Reproduce the data word for word, from its first line through the line containing "pos(292,65)", and leave the pictures out.

Rows of pointing data:
----------------------------------------
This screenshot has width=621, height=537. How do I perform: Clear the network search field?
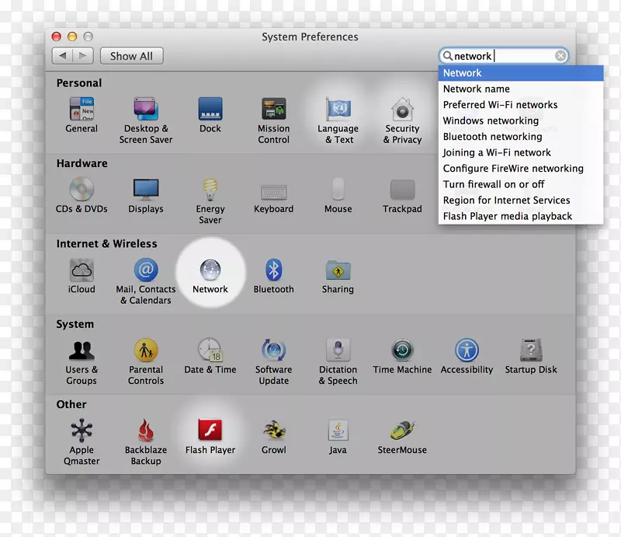[x=560, y=55]
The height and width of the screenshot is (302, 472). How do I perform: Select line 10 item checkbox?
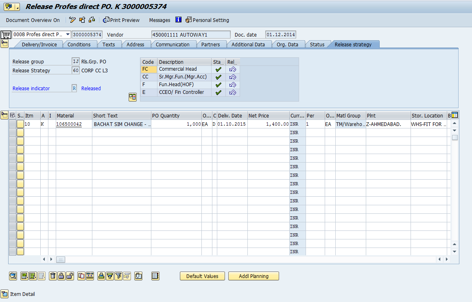20,124
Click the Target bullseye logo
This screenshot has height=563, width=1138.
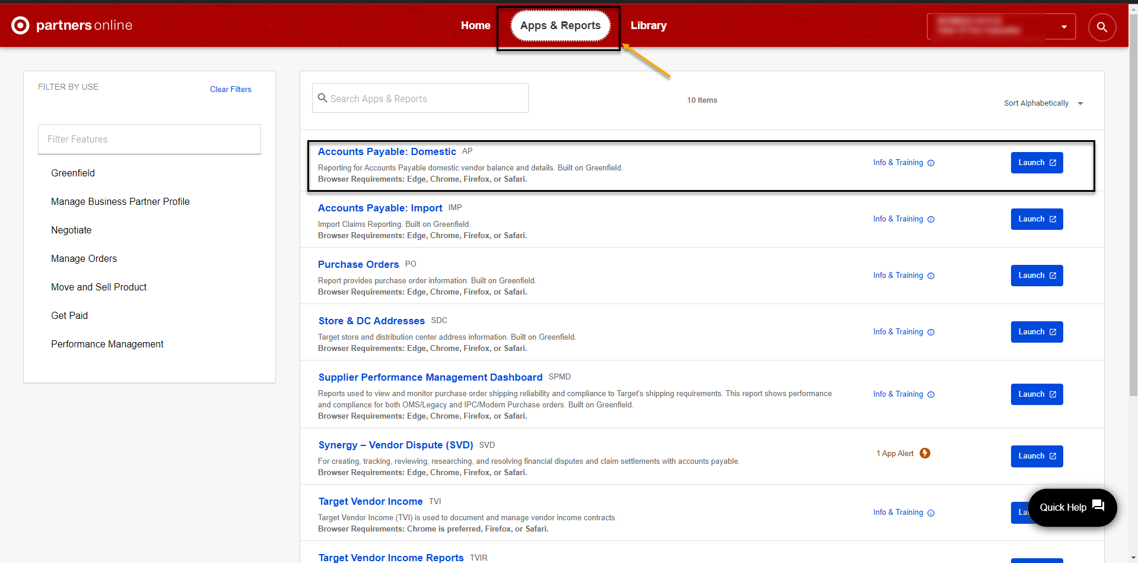(x=20, y=25)
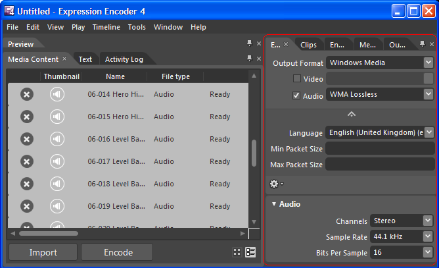Switch to thumbnail grid view
The width and height of the screenshot is (439, 268).
tap(237, 252)
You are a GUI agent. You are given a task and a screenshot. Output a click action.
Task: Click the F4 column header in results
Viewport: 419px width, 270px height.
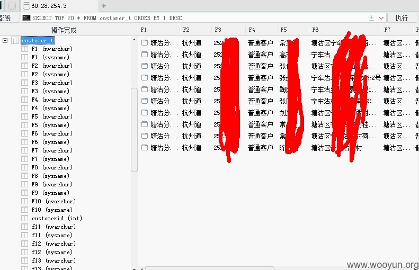point(252,30)
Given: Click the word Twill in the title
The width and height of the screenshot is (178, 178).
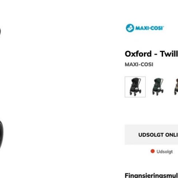Looking at the screenshot, I should (x=169, y=54).
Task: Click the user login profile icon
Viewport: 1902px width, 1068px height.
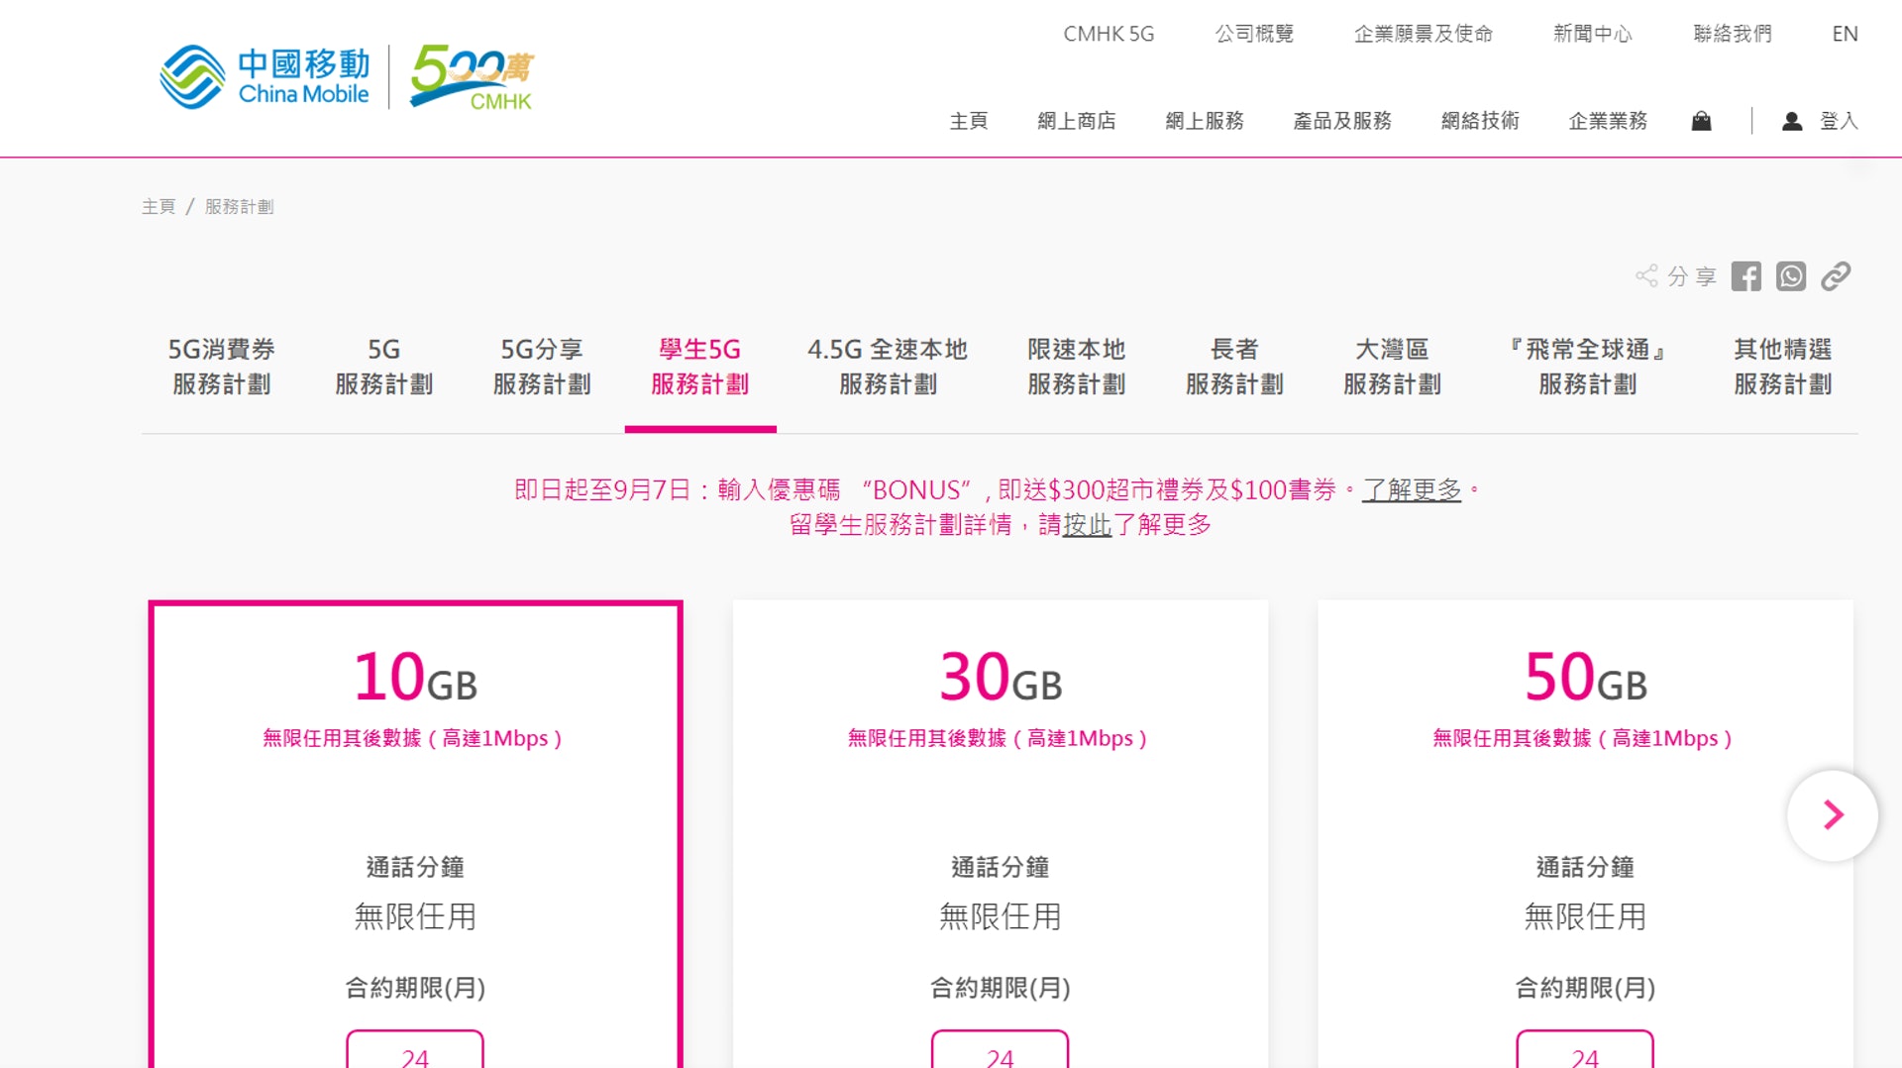Action: [x=1791, y=121]
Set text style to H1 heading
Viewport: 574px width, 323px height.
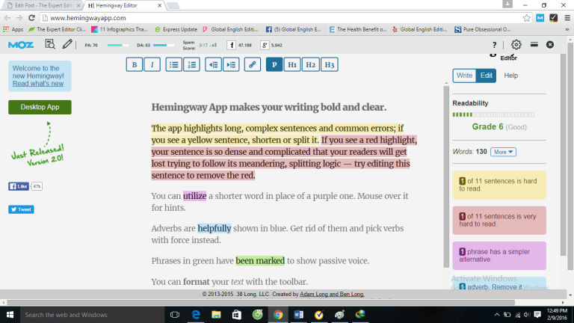pos(292,65)
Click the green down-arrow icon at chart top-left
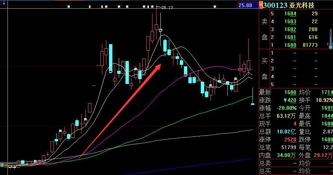Image resolution: width=333 pixels, height=175 pixels. [3, 3]
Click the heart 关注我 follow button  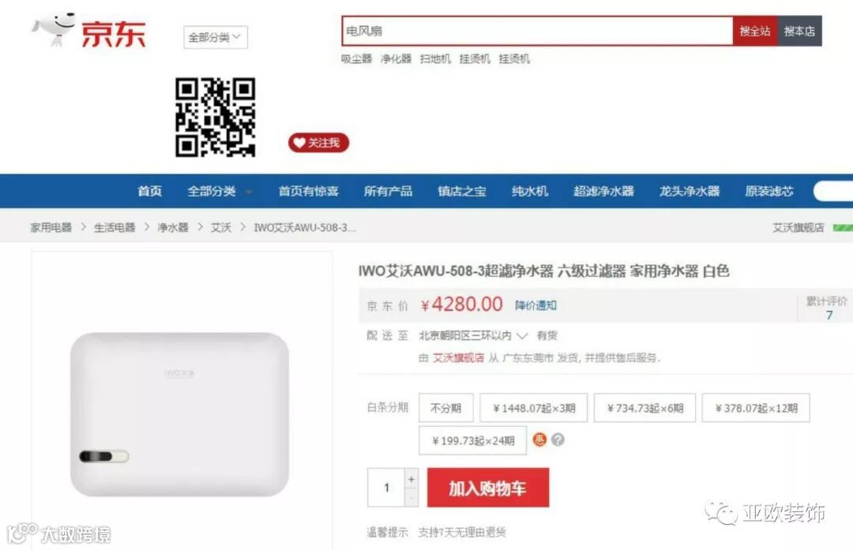tap(318, 142)
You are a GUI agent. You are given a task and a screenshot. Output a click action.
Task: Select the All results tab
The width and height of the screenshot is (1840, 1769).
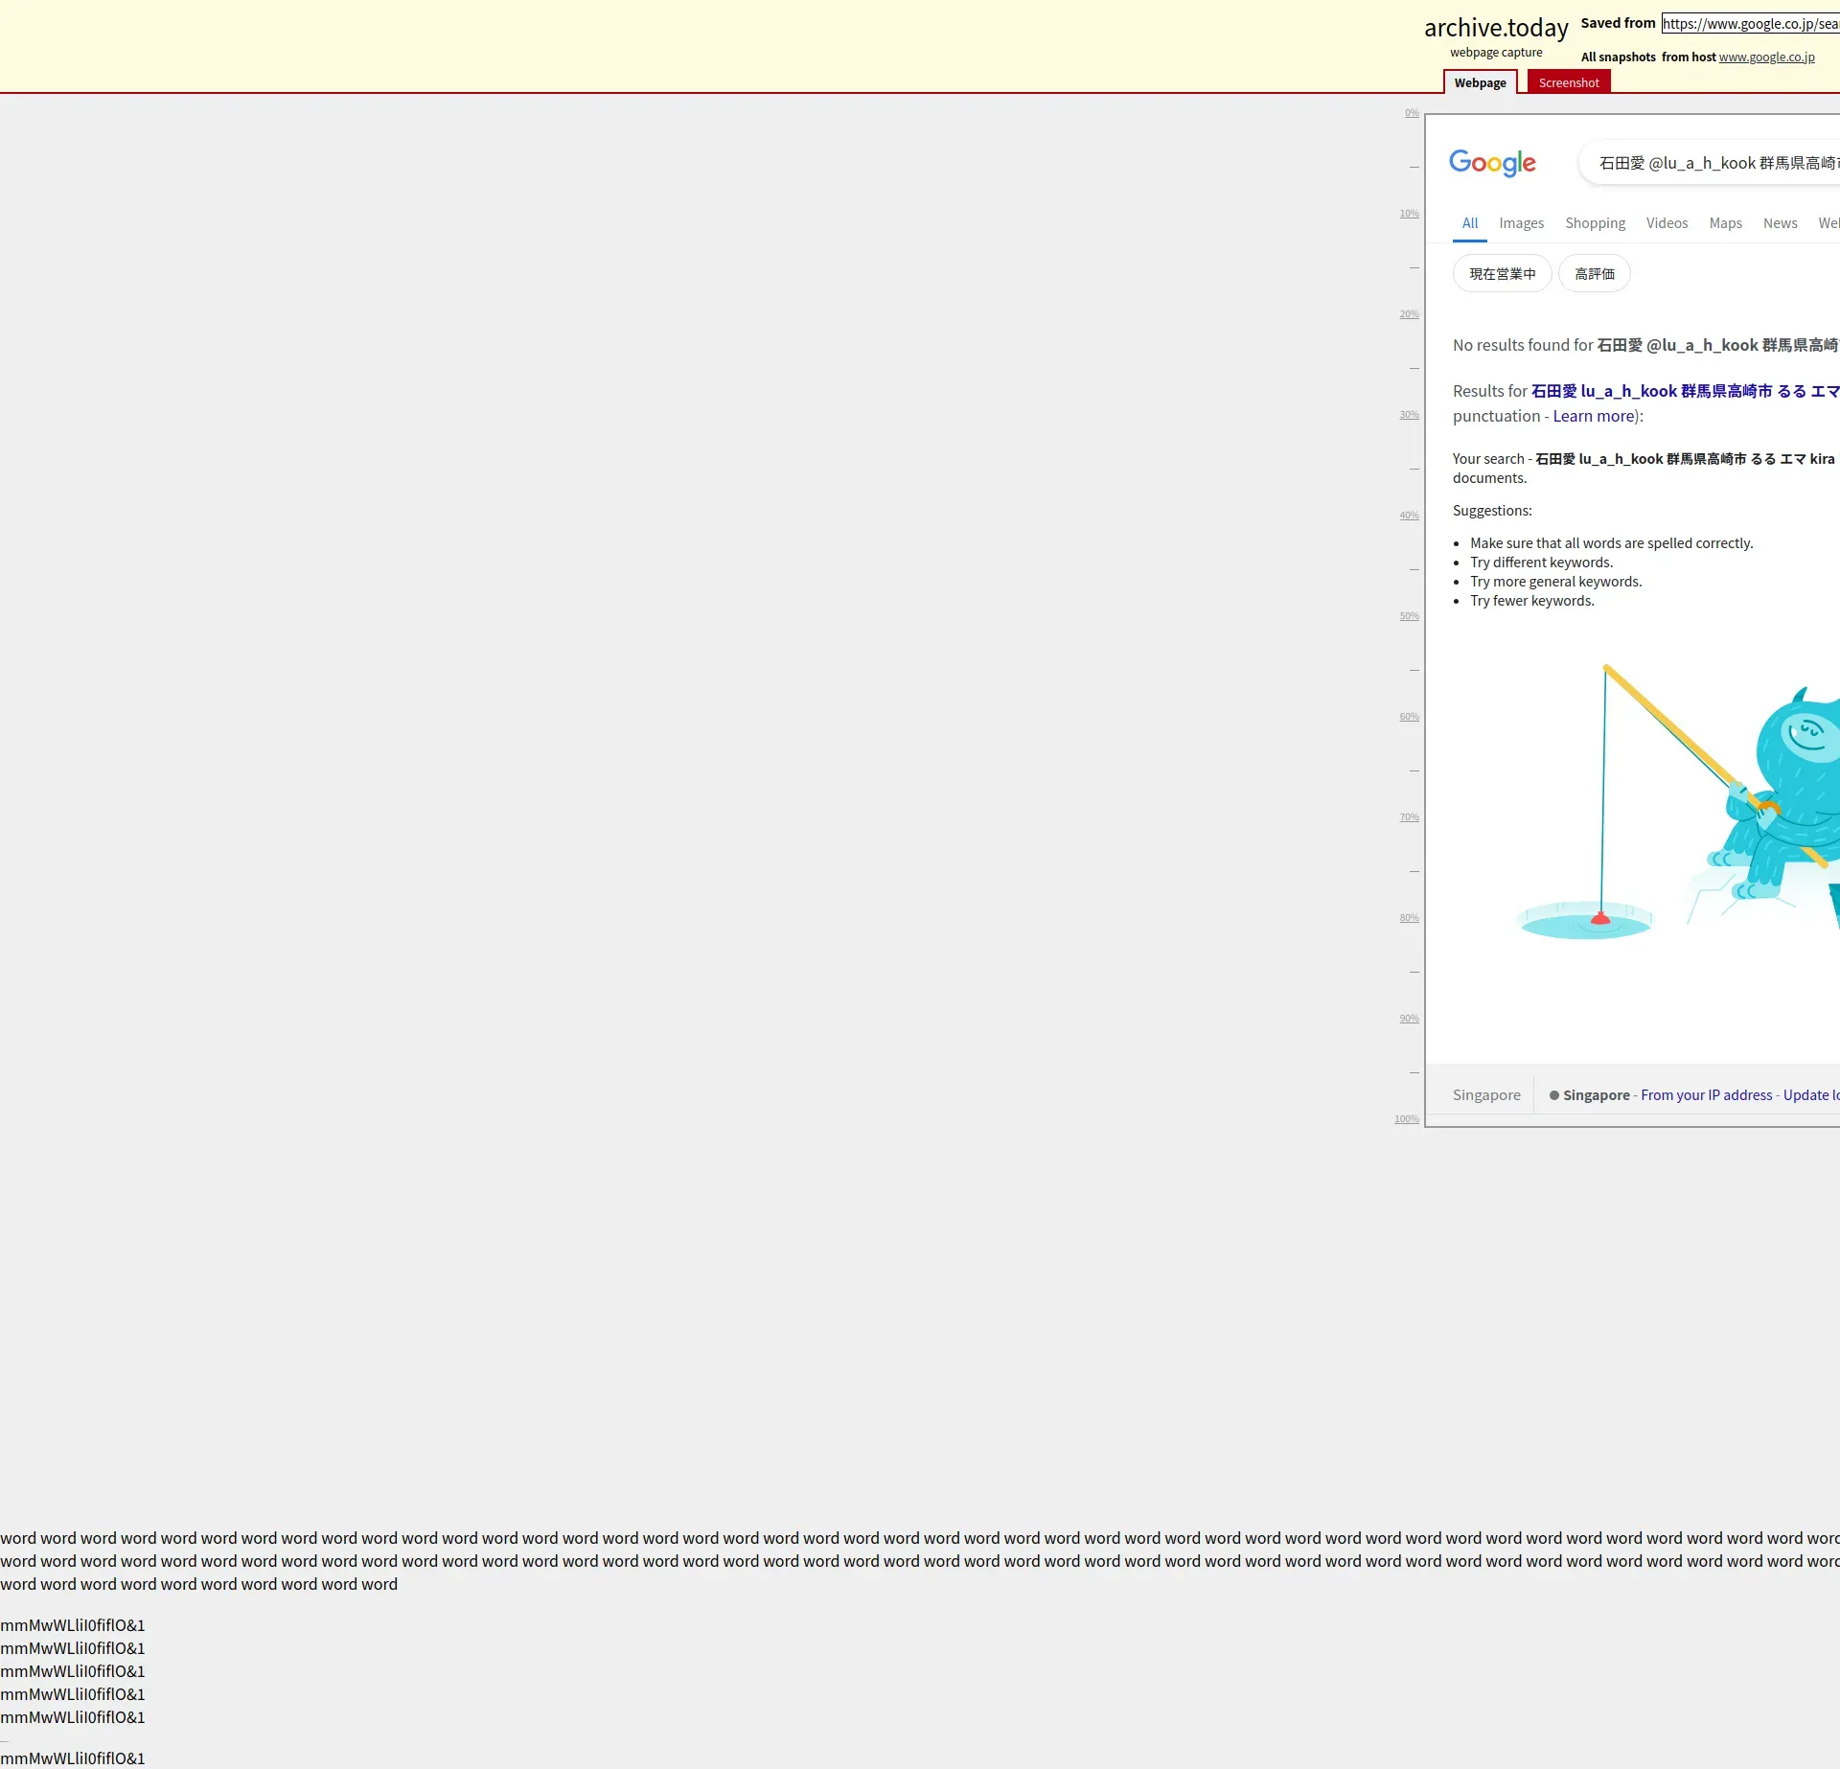click(x=1469, y=223)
----------------------------------------
**SOLUTION**
This screenshot has width=621, height=537. How do I perform: Clear the network search field?
[x=560, y=55]
The height and width of the screenshot is (302, 472). How do I perform: Select line 10 item checkbox?
20,124
Click the Target bullseye logo
This screenshot has height=563, width=1138.
(x=20, y=25)
Switch to thumbnail grid view
The width and height of the screenshot is (439, 268).
tap(237, 252)
You are a GUI agent. You are given a task and a screenshot. Output a click action.
Task: Click the F4 column header in results
Viewport: 419px width, 270px height.
point(252,30)
Given: Click the word Twill in the title
The width and height of the screenshot is (178, 178).
Looking at the screenshot, I should (x=169, y=54).
Task: Click the user login profile icon
Viewport: 1902px width, 1068px height.
Action: [x=1791, y=121]
Set text style to H1 heading
Viewport: 574px width, 323px height.
pos(292,65)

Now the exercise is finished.